Being on a Board can be one of the most challenging and rewarding experiences; serving a Board can be one of the most challenging and rewarding experiences. However, I think we can enhance the “rewarding” component by asking ourselves these four questions before making the important commitment to serve on a Board.

Questions to ask yourself before agreeing to serve on a Board:

1. Is this an area where I have real passion. Do I care deeply about this cause and am I willing to commit my precious time, talents and treasures to it? Be really honest with yourself here. There isn’t a right or wrong answer; there is just THE answer.

2. Of all the organizations engaged in this cause is this one whose culture resonates with me? Do I feel like it is a fit? Will I enjoy being a part of this organization’s journey? Do I believe in the leadership, culture, and values of this organization? Do I feel like I can make an impact? Do I feel as if my voice will be heard, my talents put to their best use, and that this experience will provide me with an opportunity to learn and grow.

3. Do I have the time, energy and resources to give this organization my best?

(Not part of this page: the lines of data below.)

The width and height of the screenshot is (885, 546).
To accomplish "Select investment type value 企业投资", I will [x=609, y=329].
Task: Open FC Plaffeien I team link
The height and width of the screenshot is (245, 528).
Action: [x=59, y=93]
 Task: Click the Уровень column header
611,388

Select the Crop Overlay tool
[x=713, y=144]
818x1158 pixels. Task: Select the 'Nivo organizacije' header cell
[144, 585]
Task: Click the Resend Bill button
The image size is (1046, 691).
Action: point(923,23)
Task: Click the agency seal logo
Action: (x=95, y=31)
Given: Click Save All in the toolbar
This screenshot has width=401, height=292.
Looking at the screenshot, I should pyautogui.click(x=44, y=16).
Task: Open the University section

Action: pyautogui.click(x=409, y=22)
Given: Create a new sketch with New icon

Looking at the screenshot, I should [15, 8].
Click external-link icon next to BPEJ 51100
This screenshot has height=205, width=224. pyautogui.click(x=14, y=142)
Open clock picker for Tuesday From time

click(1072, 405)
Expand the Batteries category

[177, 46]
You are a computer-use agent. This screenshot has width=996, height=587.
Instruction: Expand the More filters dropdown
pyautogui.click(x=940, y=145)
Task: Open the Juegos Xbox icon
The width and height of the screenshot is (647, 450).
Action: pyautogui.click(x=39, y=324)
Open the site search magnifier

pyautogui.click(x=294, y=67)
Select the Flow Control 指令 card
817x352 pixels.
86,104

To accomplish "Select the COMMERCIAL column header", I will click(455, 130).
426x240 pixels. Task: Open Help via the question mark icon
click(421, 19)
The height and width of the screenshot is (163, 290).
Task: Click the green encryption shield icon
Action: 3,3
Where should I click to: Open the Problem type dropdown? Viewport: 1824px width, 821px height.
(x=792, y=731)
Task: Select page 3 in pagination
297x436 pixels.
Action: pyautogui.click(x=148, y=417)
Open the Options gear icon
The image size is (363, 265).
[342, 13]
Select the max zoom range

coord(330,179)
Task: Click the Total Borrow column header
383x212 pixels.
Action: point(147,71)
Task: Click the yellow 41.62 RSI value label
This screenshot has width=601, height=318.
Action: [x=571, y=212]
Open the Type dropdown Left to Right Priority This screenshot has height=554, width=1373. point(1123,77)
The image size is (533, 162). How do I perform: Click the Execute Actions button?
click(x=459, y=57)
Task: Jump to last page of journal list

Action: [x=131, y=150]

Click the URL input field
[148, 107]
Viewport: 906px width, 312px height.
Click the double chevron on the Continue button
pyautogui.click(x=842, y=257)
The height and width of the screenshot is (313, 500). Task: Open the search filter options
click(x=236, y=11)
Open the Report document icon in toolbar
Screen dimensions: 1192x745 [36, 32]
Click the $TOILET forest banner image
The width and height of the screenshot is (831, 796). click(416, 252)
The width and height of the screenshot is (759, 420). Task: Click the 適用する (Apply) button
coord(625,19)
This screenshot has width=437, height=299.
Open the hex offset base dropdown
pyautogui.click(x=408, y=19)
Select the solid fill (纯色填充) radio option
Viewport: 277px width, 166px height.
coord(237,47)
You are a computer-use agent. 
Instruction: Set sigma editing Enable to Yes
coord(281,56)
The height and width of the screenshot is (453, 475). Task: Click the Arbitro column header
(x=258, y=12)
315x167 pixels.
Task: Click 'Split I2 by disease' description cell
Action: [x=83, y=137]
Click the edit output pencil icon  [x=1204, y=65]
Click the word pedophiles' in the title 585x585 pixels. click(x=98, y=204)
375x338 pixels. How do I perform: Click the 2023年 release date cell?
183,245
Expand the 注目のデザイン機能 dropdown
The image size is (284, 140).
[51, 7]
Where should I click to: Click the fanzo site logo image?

Again, there is no right or wrong answer to this question; sometimes “right now” is not the best for the engagement required to be an excellent Board member and there are other important ways you can serve the organization such as financial supporter, advocate, volunteer or friend.

4. Do you have an interest in governance — wanting to support the organization in creating and moving a vision forward, thinking about “the change they want to see in the world because they exist?” “the relationships in the community that need to be developed to create this change?” and “the measurable, tangible benefit to they are providing to the community?”

If you can answer “yes” to these four questions, you are probably on your way to the beginning of a rewarding Board experience. I have served on many Boards, and these are the questions I wished someone had given me to deeply consider before I committed. The most rewarding, fun, meaningful Board experiences have unequivocally been the ones where I was able to answer YES to these four questions.